Margaret-Mary Flynn 16 August 2022

Goodness, has there ever been such a cold winter as the last? Or a more welcome spring? Normally I love the changing seasons, watching for the small signs of the year’s turning, the shifts of light and temperature that herald the new season’s coming.

I love the gifts each season brings. Afternoon tea by the fire, a pile of unread books, the garden quiet and still are all blessings of winter. And then the first blossoms on the fruit trees, the brightness of the morning lights, the little green stubs of the new bulbs popping through the mulch of old leaves are there to delight and surprise the walker.

FIRST BLOSSOMS
Small whiffs of sweetness advertise the first blossoms on the daphne, and the surprisingly green leaves of the broad beans and snow peas are bringing the frozen veggie patch back to life.

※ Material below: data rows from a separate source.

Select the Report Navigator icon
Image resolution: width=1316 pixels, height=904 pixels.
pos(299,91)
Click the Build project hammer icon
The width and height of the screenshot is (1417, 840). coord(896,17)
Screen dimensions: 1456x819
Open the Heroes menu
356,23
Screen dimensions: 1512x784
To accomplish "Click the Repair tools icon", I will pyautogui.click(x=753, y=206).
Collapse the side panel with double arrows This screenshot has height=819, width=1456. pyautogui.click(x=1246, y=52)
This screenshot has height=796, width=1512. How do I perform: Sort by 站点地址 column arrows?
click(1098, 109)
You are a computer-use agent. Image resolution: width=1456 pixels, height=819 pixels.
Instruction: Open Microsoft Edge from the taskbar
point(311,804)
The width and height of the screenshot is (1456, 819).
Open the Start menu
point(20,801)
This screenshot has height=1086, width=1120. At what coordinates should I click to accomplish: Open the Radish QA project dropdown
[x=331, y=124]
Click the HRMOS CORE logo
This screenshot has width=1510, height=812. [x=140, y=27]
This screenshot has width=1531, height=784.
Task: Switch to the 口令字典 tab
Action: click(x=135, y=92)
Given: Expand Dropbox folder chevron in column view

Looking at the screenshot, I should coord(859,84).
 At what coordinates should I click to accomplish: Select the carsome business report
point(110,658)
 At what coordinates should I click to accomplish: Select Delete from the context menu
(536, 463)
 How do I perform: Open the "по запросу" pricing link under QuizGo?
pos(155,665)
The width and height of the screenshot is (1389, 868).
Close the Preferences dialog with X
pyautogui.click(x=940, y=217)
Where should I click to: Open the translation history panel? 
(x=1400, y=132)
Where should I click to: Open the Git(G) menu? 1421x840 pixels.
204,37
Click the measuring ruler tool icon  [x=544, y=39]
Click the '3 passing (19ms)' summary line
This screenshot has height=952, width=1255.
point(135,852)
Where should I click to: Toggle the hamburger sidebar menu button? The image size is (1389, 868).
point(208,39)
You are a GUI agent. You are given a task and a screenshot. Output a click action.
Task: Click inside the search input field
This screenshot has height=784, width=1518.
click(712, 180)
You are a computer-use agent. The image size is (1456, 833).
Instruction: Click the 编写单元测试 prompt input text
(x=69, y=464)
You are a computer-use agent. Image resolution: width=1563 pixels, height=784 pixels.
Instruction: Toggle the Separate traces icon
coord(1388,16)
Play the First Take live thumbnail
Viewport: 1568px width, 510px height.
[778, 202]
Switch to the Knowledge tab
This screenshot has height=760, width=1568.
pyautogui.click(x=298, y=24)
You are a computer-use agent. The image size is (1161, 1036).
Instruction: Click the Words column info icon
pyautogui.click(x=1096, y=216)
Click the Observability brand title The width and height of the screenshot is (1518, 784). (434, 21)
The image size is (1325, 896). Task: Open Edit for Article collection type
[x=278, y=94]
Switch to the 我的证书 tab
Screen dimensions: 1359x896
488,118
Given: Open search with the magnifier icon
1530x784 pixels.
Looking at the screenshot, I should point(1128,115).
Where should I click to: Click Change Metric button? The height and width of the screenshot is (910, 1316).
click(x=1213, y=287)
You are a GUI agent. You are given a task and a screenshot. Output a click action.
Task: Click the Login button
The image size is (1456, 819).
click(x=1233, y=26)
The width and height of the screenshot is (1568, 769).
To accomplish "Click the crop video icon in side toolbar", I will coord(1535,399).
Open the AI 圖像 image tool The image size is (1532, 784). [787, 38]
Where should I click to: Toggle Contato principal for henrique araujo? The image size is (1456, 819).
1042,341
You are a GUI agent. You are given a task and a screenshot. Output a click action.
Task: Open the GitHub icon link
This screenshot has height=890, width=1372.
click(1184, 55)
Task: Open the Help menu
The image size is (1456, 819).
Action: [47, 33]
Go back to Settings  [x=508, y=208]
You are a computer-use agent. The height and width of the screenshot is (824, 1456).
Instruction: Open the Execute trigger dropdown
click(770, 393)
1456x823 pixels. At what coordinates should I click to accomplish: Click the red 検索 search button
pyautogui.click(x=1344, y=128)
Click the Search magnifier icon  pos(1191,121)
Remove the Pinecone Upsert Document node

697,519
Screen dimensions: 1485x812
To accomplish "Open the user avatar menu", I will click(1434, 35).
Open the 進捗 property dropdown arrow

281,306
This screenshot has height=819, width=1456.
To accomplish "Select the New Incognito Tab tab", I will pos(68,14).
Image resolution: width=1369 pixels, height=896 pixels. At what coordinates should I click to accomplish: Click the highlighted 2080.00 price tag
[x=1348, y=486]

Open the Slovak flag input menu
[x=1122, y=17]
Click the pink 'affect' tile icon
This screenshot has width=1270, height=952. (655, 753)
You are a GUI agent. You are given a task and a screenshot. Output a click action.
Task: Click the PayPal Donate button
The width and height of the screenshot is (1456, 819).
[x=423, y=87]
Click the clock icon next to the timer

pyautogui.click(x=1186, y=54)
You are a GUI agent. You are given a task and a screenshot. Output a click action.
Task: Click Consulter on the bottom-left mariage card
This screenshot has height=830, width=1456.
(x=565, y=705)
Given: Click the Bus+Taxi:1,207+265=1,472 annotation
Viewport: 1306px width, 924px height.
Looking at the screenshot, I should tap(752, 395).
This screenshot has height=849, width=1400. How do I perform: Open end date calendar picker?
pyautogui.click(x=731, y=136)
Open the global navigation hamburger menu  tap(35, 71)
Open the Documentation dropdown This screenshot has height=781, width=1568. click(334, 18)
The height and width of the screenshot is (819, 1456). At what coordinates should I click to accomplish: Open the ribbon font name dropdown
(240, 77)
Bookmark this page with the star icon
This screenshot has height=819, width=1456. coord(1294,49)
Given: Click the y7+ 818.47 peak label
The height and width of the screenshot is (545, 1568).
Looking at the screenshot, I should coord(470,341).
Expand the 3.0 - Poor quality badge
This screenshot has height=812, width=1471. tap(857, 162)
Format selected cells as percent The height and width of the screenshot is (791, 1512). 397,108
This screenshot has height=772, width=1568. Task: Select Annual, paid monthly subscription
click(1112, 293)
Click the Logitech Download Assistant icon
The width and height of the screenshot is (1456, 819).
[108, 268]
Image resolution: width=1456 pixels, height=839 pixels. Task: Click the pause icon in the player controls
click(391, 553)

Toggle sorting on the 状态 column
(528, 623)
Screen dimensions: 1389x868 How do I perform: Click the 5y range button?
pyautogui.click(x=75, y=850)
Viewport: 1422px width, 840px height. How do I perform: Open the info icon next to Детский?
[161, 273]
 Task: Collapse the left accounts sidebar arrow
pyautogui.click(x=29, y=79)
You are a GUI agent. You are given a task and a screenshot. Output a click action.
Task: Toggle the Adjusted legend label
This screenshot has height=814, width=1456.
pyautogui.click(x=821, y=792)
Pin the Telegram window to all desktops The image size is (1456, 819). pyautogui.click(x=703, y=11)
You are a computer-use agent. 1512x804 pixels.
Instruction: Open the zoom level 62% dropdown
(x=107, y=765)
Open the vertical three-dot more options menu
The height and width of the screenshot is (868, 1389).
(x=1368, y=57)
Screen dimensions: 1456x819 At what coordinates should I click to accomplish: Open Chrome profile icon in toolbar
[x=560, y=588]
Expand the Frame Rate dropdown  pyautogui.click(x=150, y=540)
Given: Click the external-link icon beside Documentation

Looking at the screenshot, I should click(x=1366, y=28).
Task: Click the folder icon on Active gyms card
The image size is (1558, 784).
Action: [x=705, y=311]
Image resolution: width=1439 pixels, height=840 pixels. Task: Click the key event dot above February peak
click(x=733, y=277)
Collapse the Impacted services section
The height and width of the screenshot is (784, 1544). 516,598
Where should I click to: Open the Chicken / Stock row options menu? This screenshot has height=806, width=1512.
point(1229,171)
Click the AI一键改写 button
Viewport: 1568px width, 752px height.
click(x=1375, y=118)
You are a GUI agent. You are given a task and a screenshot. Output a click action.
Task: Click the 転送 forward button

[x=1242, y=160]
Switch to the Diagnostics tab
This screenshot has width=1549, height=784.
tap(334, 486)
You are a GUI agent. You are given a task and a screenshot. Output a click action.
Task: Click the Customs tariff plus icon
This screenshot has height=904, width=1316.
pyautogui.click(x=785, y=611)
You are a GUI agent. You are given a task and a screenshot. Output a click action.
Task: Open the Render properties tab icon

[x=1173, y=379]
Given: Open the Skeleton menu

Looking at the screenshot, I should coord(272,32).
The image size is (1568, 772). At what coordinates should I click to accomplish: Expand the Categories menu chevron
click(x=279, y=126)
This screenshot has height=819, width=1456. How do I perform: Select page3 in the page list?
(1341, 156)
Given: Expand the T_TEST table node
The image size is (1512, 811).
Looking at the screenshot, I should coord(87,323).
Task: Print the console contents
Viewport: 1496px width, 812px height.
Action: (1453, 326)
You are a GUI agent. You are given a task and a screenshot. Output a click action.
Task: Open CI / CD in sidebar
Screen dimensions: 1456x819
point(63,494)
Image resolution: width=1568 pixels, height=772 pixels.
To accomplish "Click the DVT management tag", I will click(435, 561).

Covid, flu and grumpiness have stumped their gloomy way through the town these last months. If one must go out it’s been hard to find a smile. Even the dog-walkers look dogged! All my neighbours have either fled to the warm north or gone into hibernation.

This morning as I sat with the first coffee of the morning gazing quietly at the sunrise, it seemed to me that one of the sitting-room windows framed the glory of a rose and gold sunrise. And the other, the still, pearly light of early frost above the rooftops.

Spring is like that. As each day passes, the light will become stronger, the sun will rise earlier and set later, and the winds will (hopefully) become milder.

I will take my coffee cup outside, and inspect the progress of the seasons, and rejoice.

BEGINNINGS AND ENDINGS
As we adjust to a world much less predictable than we assumed, we realise that we are fragile and mortal creatures. We, like the birds that fly overhead, like the seasons that pass and come again, have beginnings and endings, existing in time and space. Here and gone.

When the 7th century Viking King Edwin of Northumbria was considering whether to convert from their Norse beliefs to Christianity, he and his people considered what the missionary monks from Rome preached about the Christian Triune Creator-God, and their own gods. The decision needed deep wisdom.

Two pathways that remain in the human heart and soul for each of us. It was the counsel of his own wise advisers that they followed.

‘The present life of man upon earth, O King,
seems to me in comparison with that time which
is unknown to us like the swift flight of a sparrow
through mead-hall where you sit at supper in
winter, with your Ealdormen and thanes, while
the fire blazes in the midst and the hall is
warmed, but the wintry storms of rain or snow
are raging abroad. The sparrow, flying in at one
door and immediately out at another, whilst he is
within, is safe from the wintry tempest, but after a
short space of fair weather, he immediately
vanishes out of your sight, passing from winter to
winter again. So this life of man appears for a
little while, but of what is to follow or what went before
we know nothing at all.
‘If, therefore, this new doctrine tells us something more certain,
it seems justly to be followed in our kingdom.’ – Saint Bede the Venerable

FIX-IT SOLUTIONS
In a world in which science and technology have an answer to every problem, or appear to be ‘on the edge of a breakthrough’, it’s easy to be satisfied with a fix-it solution. And indeed, we are fortunate to live in our age, in which even pandemics can be studied and addressed, offering hope, healing and dignity. That’s a good enough answer, we conclude.

But something deep in the hearts of Edwin, his warriors and counsellors, the missionaries with ‘the words of eternal life’, the old ones and young ones, wanted more. They were looking for the deep wisdom that lies beneath the foundation of our being, the context in which we move and have our being.

And for me that answer is love. Before God created the world, he did what he has always done and will do: he loved. After all, God is love. Everything God does or does not do has to do with love.